Passato e presente: Churchill e l’oggi

Sono un uomo di sinistra, lo sono sempre stato e lo sarò sempre. Mi affascinano, tuttavia, alcuni uomini politici conservatori per il ruolo che hanno avuto nelle vicende politiche dei loro paesi ed in quelle internazionali.

Nella Destra storica italiana, una parte notevole della quale era espressa da esponenti meridionali costretti all’esilio dopo il fallimento dei moti del 1848, spicca ad esempio Silvio Spaventa che, dopo l’unificazione, difese la natura “pubblica” del servizio ferroviario in nome degli interessi nazionali ed avversò i grandi gruppi economici che nelle ferrovie del nuovo Stato vedono solo occasioni di affari.

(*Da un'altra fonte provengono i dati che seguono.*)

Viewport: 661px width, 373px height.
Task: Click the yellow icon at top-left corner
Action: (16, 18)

Nella storia contemporanea francese risalta il ruolo determinante di Charles de Gaulle, espressione di una Francia profondamente conservatrice, ma il primo, e per un certo tempo, il solo, ad opporsi, dopo la disastrosa sconfitta militare del 1940, alla capitolazione al nazismo di larga parte del ceto politico francese dell’epoca.

E, naturalmente Churchill, che il film di Joe Wright appena uscito nelle sale italiane, mostra nel momento più drammatico per la Gran Bretagna, in quella che è appunto “l’ora più buia”: la sconfitta sul continente, il difficile rimpatrio delle truppe inglesi da Dunkerque e, soprattutto, l’inclinazione della classe politica del Partito Conservatore di cui Churchill era membro, a sottoscrivere una pace, necessariamente dolorosa, con la Germania hitleriana, ritenuta l’unica via d’uscita.

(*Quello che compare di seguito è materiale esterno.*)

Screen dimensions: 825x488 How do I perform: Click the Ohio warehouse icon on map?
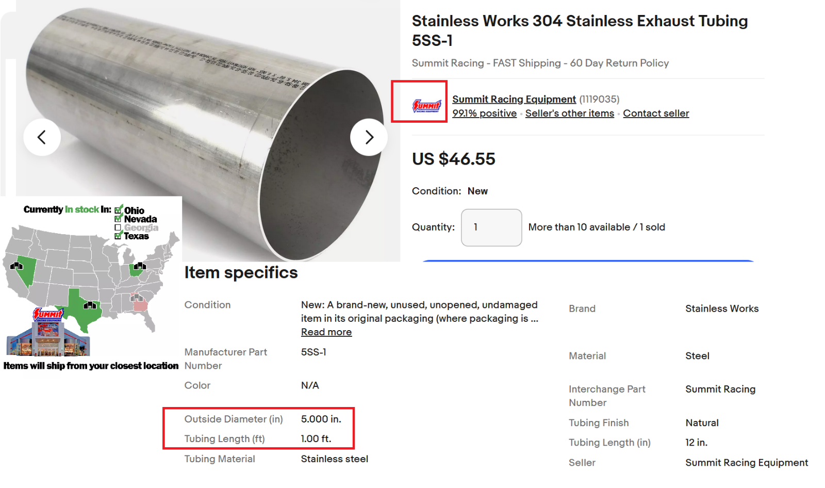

Se si volessero imputare a Churchill errori e contraddizioni compiuti nella sua lunga carriera politica, non la si finirebbe più: la disastrosa sconfitta delle truppe alleate nell’operazione di Gallipoli durante la prima guerra mondiale, la politica economica inglese degli anni venti, l’appoggio dato al re Edoardo VIII durante la crisi che portò alla sua abdicazione. Né andrebbe dimenticato il malcelato, opportunistico favore con cui, in funzione antisovietica, lo statista inglese guardò al fascismo italiano nei primi anni della dittatura. Eppure quello che resterà di quest’uomo è stata la volontà di opporsi all’hitlerismo, di rifiutarsi di “parlare con una tigre quando si ha la propria testa tra sue fauci”.

Mi vengono in mente, non so perché, le nostre povere e confuse forze politiche che, al giorno d’oggi, in situazioni complesse ma comunque lontane dalla drammaticità del conflitto, sembrano incapaci di formulare una vera proposta politica per il nostro Paese. Capiranno che è il tempo di una svolta e, soprattutto, si riscuoterà dalla sua inerzia la società civile?